■ Reading text
Cassie Daley, an account manager for The Accel Group, had just made her lunch at the office on Monday when she and a co-worker heard the sirens go off.
The Waukon native, who had worked for the insurance company since 2007, knew it was not unusual to hear the sirens as bad weather approached in Cedar Rapids, so keeping an eye on the window, she sat down at her desk.
Cassie was among a handful of agents who worked in the office that day, as the coronavirus pandemic had restricted the number of staffers at one time.
But in fairly short order, as torrential rain started pounding the roof of the one-level office building, and colleagues wowed in disbelief when they saw the tin roof of the Family Dollar store across the street wrap itself, in sections, around the cars in the Accel parking lot, Cassie realized this was not just a another storm.
It was a derecho, she later found out.
But before she learned what the Spanish term means, she witnessed what a derecho can do — flatten homes, rip up deeply rooted trees, tear down buildings, damage cell phone towers, knock out power, and even take a life.
That’s what the 2020 derecho did on Aug. 10, wreaking havoc south of U.S. Highway 20 just after the noon hour, stretching from southeastern South Dakota to western Ohio, a territory of over 770 miles in which the storm unleashed its fury, with winds up to 112 mph, causing incalculable damage.
As Cassie and her co-workers watched the devastation outside, they turned to action to mitigate the damage as fast as they could while the storm raged. They pushed laptops and family photos out of harm’s way and huddled in the office until they started smelling gas coming from the lines in the parking lot.
At this point they ran to the parking lot, carpooled in vehicles that had been spared by the brunt of the storm, and headed out to the Hy-Vee parking lot nearby. They were grateful that by that time, the the rain had subsided.
Eventually, Cassie got home where another picture of destruction awaited her.
“It was a nightmare to pull into,” she said.
The house roof had been ripped off, especially over the master bedroom. Without further ado, she started helping her husband and kids, who had just emerged out of their safe space under the staircase. As a team, put in buckets and plastic containers to stem the damage from the water from permeating into the floors.
It was hectic, so Cassie lost her sense of time. Her three daughters, aged 8, 4, and 1, were understandably scared and distraught, especially after they saw the neighborhood. They had been in the safe space in the house in prior storms, but had never really seen anything like that.
“Everyone was safe so that was the best part,” she said with audible relief.
The houses around them looked in similar shape, so Cassie and her family offered whatever comfort and help they could to their neighbors.

■ Instructions
A: For each statement, say yes or no according to the derecho article and quote the words from it that decide the answer: (i) Cassie Daley had worked for the insurance company since 2007. (ii) The storm's winds reached up to 150 mph. (iii) Her husband and kids sheltered in the basement.
B: Reproduce the derecho article from "That’s what the" up to and including "the parking lot.".
C: According to the derecho article, what were the ages of Cassie's three daughters?
The rows that come after the derecho article are drawn from a separate source.

■ Extracted material
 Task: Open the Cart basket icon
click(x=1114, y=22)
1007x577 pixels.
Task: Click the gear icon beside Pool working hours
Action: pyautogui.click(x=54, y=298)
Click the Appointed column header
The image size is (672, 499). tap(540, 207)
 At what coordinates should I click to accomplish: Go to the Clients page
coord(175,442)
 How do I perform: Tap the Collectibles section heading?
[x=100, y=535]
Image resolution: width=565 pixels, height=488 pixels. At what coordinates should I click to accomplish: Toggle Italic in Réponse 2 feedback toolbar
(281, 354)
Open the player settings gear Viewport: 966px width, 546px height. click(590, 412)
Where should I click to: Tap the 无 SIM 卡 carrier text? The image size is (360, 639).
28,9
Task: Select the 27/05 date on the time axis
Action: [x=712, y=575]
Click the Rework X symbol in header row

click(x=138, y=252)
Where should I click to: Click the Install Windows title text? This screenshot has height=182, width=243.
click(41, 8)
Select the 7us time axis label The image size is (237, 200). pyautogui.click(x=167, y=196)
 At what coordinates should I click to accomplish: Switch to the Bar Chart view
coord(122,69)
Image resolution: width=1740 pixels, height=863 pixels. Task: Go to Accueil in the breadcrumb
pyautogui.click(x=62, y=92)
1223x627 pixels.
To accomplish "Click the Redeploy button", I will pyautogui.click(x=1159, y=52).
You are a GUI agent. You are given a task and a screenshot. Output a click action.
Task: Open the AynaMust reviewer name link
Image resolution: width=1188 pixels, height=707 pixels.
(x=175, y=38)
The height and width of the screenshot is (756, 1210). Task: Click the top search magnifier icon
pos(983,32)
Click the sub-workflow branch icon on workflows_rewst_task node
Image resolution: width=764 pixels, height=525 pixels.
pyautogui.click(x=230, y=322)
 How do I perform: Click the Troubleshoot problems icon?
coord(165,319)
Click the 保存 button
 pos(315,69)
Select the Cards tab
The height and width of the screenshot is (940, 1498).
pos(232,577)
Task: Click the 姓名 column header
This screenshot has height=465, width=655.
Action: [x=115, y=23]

■ Results of the exercise
A:
(i) Yes: "who had worked for the insurance company since 2007"
(ii) No: "with winds up to 112 mph"
(iii) No: "their safe space under the staircase"

B:
That’s what the 2020 derecho did on Aug. 10, wreaking havoc south of U.S. Highway 20 just after the noon hour, stretching from southeastern South Dakota to western Ohio, a territory of over 770 miles in which the storm unleashed its fury, with winds up to 112 mph, causing incalculable damage.
As Cassie and her co-workers watched the devastation outside, they turned to action to mitigate the damage as fast as they could while the storm raged. They pushed laptops and family photos out of harm’s way and huddled in the office until they started smelling gas coming from the lines in the parking lot.

C: They were 8, 4, and 1.